Os escritos de Luciani de volta à Veneza
O Papa Luciani, originário de Canale d'Agordo, foi sacerdote em Belluno, bispo em Vittorio Veneto, Patriarca de Veneza e Papa por apenas 34 dias. O dia em Veneza começou com a inauguração da sala da biblioteca diocesana “Bento XVI” no primeiro andar do complexo Punta della Dogana, perto da Basílica de Nossa Senhora da Saúde e do Seminário. O Patriarca Moraglia descerrou a placa na entrada. Em seguida, ele conduziu a oração. “Luciani”, disse ele, “não era apenas humilde, mas também um homem inteligente e culto. Inteligência e cultura eram seus sentimentos interiores, com os quais ele se confrontava nos contextos pastorais em que se encontrava, a fim de proclamar o Evangelho e conseguir falar aos homens e mulheres de seu tempo. Sem esquecer a ironia sábia e educada que transparece em suas cartas, uma síntese de humildade e inteligência. A santidade também é feita de sábia ironia, como também nos ensinam Thomas More, Philip Neri e Bento XIV”.

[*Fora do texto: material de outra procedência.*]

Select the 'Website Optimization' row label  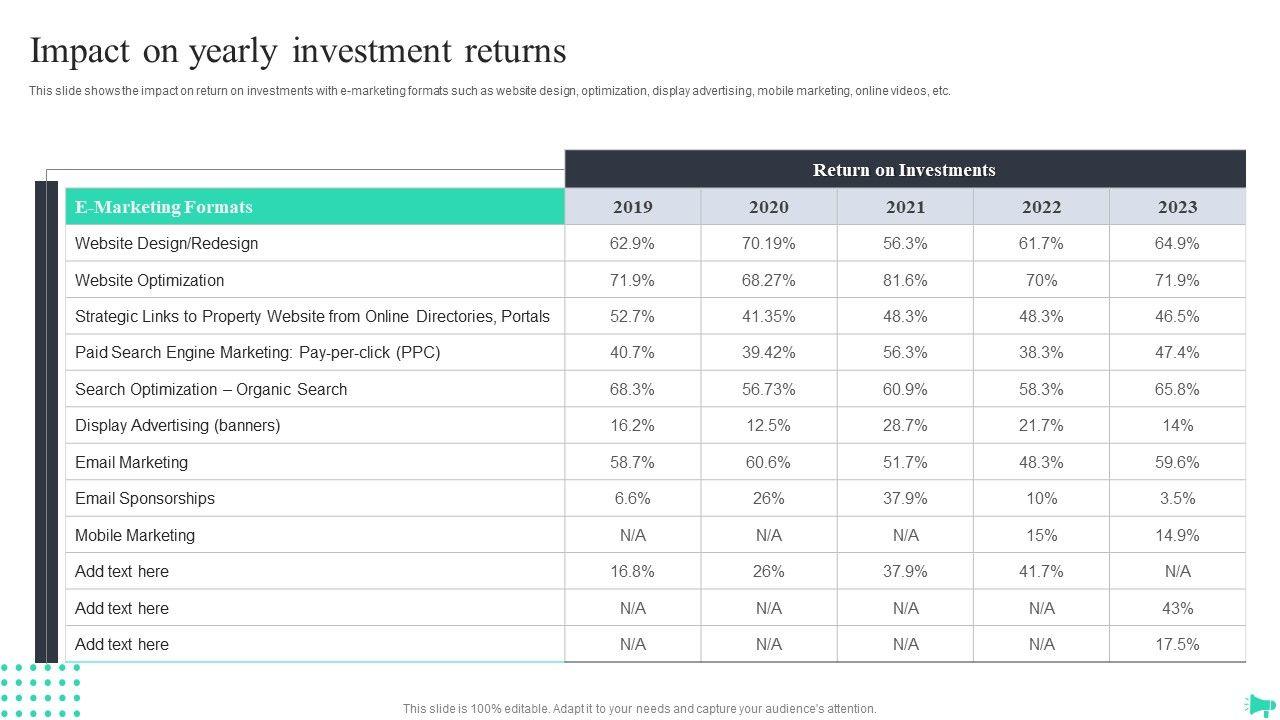click(x=149, y=280)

O cardeal Parolin citou a parábola da moeda perdida do evangelista Lucas: “estamos em um lugar”, disse ele, “particularmente significativo para o estudo e a pesquisa, perto da basílica tão querida por Luciani. Documentos e livros eram a única e inseparável bagagem em todos os lugares de seu ministério. Após sua morte, o acervo da biblioteca foi em grande parte disperso e não se tem conhecimento das disposições finais do Papa. Em 2020, iniciou-se o retorno ao Vaticano e, agora, aqui no Patriarcado, é possível fazer uma memória viva e acessível de seu patrimônio de livros com trabalhos de recuperação, catalogação e estudo que o tornam uma fonte privilegiada para a educação sobre sua obra e magistério”.

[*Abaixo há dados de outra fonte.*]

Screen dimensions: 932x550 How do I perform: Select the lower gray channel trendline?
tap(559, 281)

O ensinamento espiritual de João Paulo I
Um grande público para a conferência no Palácio Ducal, com a presença também de muitos parentes de João Paulo I. A conferência, moderada pelo diretor do Il Gazzettino, Roberto Papetti, foi aberta com a leitura das saudações enviadas pelo ministro da Cultura, Gennaro Sangiuliano; pelo presidente da Região do Vêneto, Luca Zaia; e pelo superintendente Fabrizio Magani. Em seguida, foi apresentada a edição crítica de Illustrissimi, o único livro licenciado por Luciani como Papa, um silogeu de 40 cartas às quais João Paulo I deu o imprimatur, endereçadas - como explica o autor Falasca - a um caleidoscópio de personagens reais e fictícios, das quais emerge, com nitidez, o estilo do Papa abençoado e seu modo de falar a todos com o sermo humilis, para levar a salvação anunciada pelo Evangelho a todos, sem excluir ninguém, com o que Santo Agostinho definiu como a forma sublime de comunicar a verdade cristã.

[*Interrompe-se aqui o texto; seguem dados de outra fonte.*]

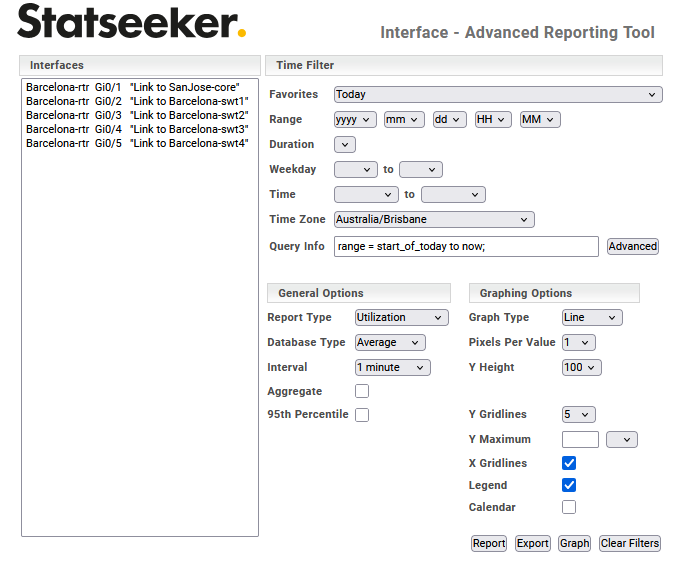Enable the Calendar checkbox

Um Papa simples, próximo ao povo até mesmo em sua linguagem, mas nem por isso despreparado, pelo contrário, culto e erudito, com uma sólida formação. “Se eu não tivesse sido padre, teria sido jornalista”, disse ele mesmo, conforme recordado por Papetti. Pela primeira vez, Illustrissimi recolhe a gênese das cartas que foram publicadas no Gazzettino e no mensal franciscano de Pádua, Il Messaggero di Sant'Antonio, nos anos 1970, com meticulosa pesquisa e estudo das fontes, com o relativo aparato de notas e variantes.
Luciani entre os santos bem-humorados
“No Beato Luciani, o primado de Cristo estava muito vivo. Ele era humilde na liberdade. Ele foi uma das mais brilhantes canetas do episcopado", disse Moraglia, enquanto o cardeal Parolin falou de ‘uma importância inversamente proporcional à duração do seu pontificado’: ”o Papa João Paulo I foi um ponto de referência e exemplo inevitável na Igreja universal. Um mestre em falar a todos para levar a mensagem do Evangelho da salvação”.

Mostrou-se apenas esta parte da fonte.